Читаем Сочинения в двух томах. Том первый полностью

Я любил слушать его речи и с ребятами следовал за ним по пятам. Мне нравилась буйная сила, кипевшая в нем. Что-то мучительно рвалось и билось в его груди, когда он говорил. Поднимая огромный кулак, он грозил кому-то далекому, кто прячется там, за горизонтом, скрипел зубами и сыпал проклятиями.

Трофима уважали в поселке — он был деловой парень. Вскоре по возвращении он принялся за организацию нашей ячейки. Я присутствовал на первом собрании при чтении устава и выборах бюро. Оно происходило в нарядной, в жестоком дыму махорки, там, где по привычке долгих рабочих лет каждый день собирались шахтеры.

За окнами, забитыми фанерой, сыпал колючий дождь, шастал усталый ветер.

От дружного дыхания людей в нарядной клубилась влажная теплынь. Мы, подростки, сидели в дальнем углу. Трофим стоял у стола, покрытого ситцевым обрывком плаката. Перед ним чадила бензинка и лежал клочок бумаги. Он говорил в мертвой тишине, занося и роняя руку. Тень его головы металась по стене, перекидываясь к передним скамьям. От этого он казался невероятно огромным, спаянным с тенью. Но он улыбался, когда говорил о будущей работе ячейки, и эта улыбка была веселой.

Домой я вернулся поздно ночью.

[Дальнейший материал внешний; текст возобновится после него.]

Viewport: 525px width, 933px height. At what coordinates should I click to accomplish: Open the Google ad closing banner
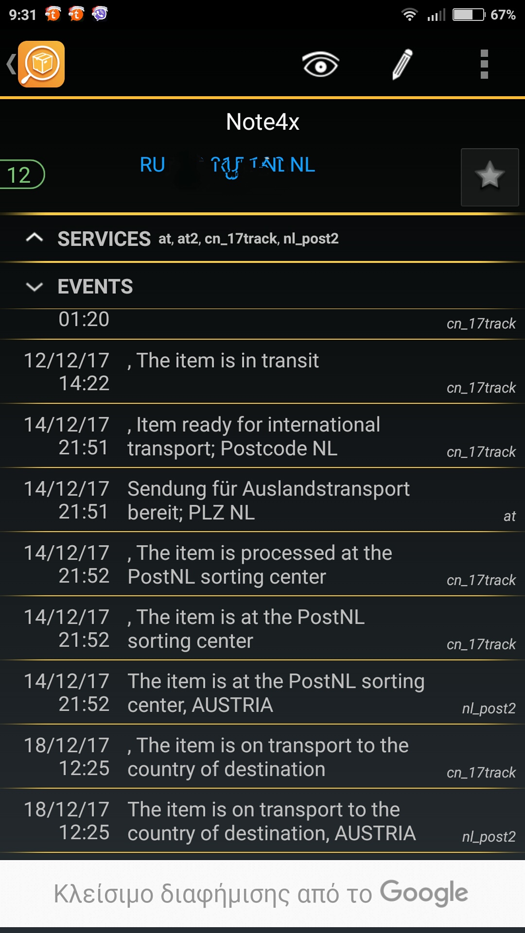point(262,893)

В моих ушах, как потревоженные провода, гудели слова Трофима, крепкие фронтовые слова. За ними сыпался смех и звонкие хлопки ладоней…

Дверь нашей квартиры оказалась открытой.

Мать не спала. Она сидела в темной каморке у окна. Последние дни она потеряла покой…

Где-то, в черной непогоди, в степи, по каким дорогам шагал отец? Он стал повозочным в обозе первого шахтерского полка и за целых два месяца не прислал ни строчки. О нем часто вспоминали на шахте, и по недомолвкам, по теплым особенным словам, сказанным невзначай, я чувствовал, что вряд ли ему доведется когда-нибудь вернуться.

Под Бахмутом прошли серьезные бои. Последнее письмо он прислал со станции Соль, из-под Бахмута. Тишина сердечного непокоя не давала мне спать по ночам. Мать не знала, что мне слышны ее шаги, когда глубокой ночью она подходит к окну, и слышен тихий, как вздох, шорох занавески. Смешная мать… Что можно было увидеть в наше окно, если оно выходило на пустырь, а не на дорогу?! Но к тому времени я кое-что уже испытал. Иногда горечь ненависти согревала и беспокоила меня.

…На другой день в переулке я встретил Трофима.

— Троша, — сказал я. — Возьми и меня на заметку. Я — свой парень.

Он поморщился кисловато, похоже на улыбку.

— А год какой?

— Тринадцать пока…

— Пока?.. Тринадцать, парень, немного, — и, тряхнув головой, повернул за угол. — А там зайди! — крикнул он уже издали. — Приглянемся.

Но на следующий день в ячейку незачем было идти. Ночью Васька Рыжов бегал по квартирам, а рано утром вся ячейка — двадцать один человек — с винтовками ушли из поселка. С ними было несколько красноармейцев. Трофим шел впереди. Он шел, резко размахивая левой рукой, правую раненую руку неся перед собой тяжело, как гранату.

На Озерках бандиты сожгли мост. След преступления еще не остыл. Ребята спешили к горячему следу.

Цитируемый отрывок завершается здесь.